Sen. Jon Erpenbach also recapped recent history during Monday’s debate. “There was a time, and it wasn’t that long ago, when the nation looked to Wisconsin for K-12 education,” he said. “So now the idea that we look to Mississippi as a model kind of makes me throw up in my mouth a little bit. … How did we get there? How did we get there so quickly? We should be looking at that.”
“We used to have smaller classrooms and more teachers’ aids,” Erpenbach added. “Today we have larger class sizes, less aids, teachers trying to do more with less. This legislation doesn’t do anything about that.”
Sen. Van Wanggard (R-Racine) disagreed. When he went to school, there were 35 kids in a classroom, and those who couldn’t read got held back, he said. “I’ve seen it happen in our school system. They’re always crying about how they don’t have enough money, and they do.”
Sen. Alberta Darling (R-River Hills) called the reading assessment bill “wonderful” “because it assesses each and every child.”
Darling mocked DPI for proposing another task force to address reading proficiency. “We have so many task forces,” she said.
“Yes, we have had a lot of task forces,” Larson shot back, “that the Legislature has ignored.” The bipartisan Blue Ribbon Commission on School Funding made a series of recommendations, he pointed out, “and the Legislature said, ‘Nope, we’re not going to do Jack Squat with that.”
“That’s not a failure of our kids,” he added, “that’s a failure of the Legislature.”
Democrats in the Assembly education committee, which took up a version of the reading assessment bill last month, also raised questions about the list of company names in the bill, which specifies that the Department of Public Instruction (DPI) should approve certain name-brand tests including the Acadience reading assessment; FastBridge reading assessments; and the Renaissance Star Early Literacy assessment.
It is not standard practice to name specific vendors in bills. “This clearly creates business opportunities for very specific organizations,” the Democrats wrote in a list of questions submitted to the committee. What happens, they asked, if the companies named in the bill go out of business or stop producing a particular test?

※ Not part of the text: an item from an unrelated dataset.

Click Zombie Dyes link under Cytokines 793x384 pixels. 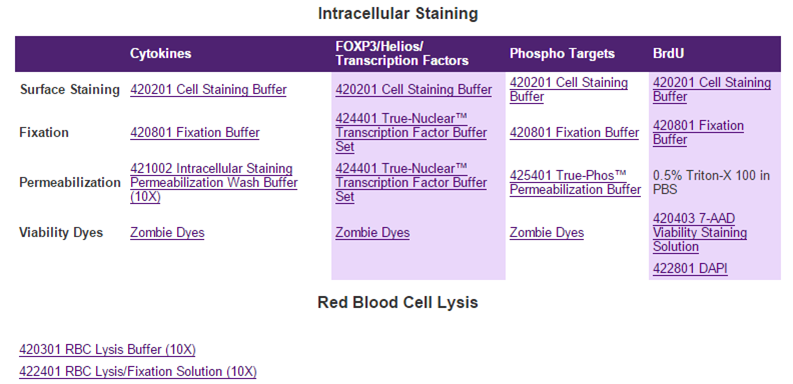(167, 233)
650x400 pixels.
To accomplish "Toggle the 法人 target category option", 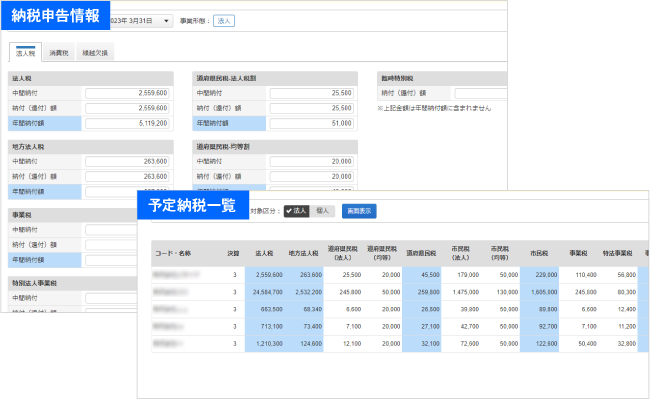I will (x=296, y=211).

That question, among many others, was not answered during a committee meeting in which all the Democrats walked out, citing the risk of contracting COVID-19 and Republicans’ refusal to wear masks.
Sen. Lena Taylor (D-Milwaukee) said she was “torn” about supporting the bill, which, she said, she considered a worthy effort, but one that ignored existing programs, stepped on local control, and provided no additional resources to help improve reading.
“I want to be able to go with you on this. There is nothing more important. If you don’t learn to read, you can’t read to learn,” Taylor said. But, she added, the program looked to her like an “unfunded mandate.” To Bernier’s assurance that more money could be added if it turned out that school districts needed it, Taylor replied, “I’m really afraid to believe that we’ll come back and put money in something.”
“There’s only so many times you can roll out the football and say ‘No this time have a kick — we really care about public education,’” Larson said. “We are not Charlie Brown. We have figured it out. We are not going down this path.”
After the party-line vote, Taylor said that Evers would likely veto the bill, because it did not come with any additional money. “So I ask that we come back and work on it,” she said, to get to a bipartisan deal. “I’m committed to rolling up my sleeves,” she added.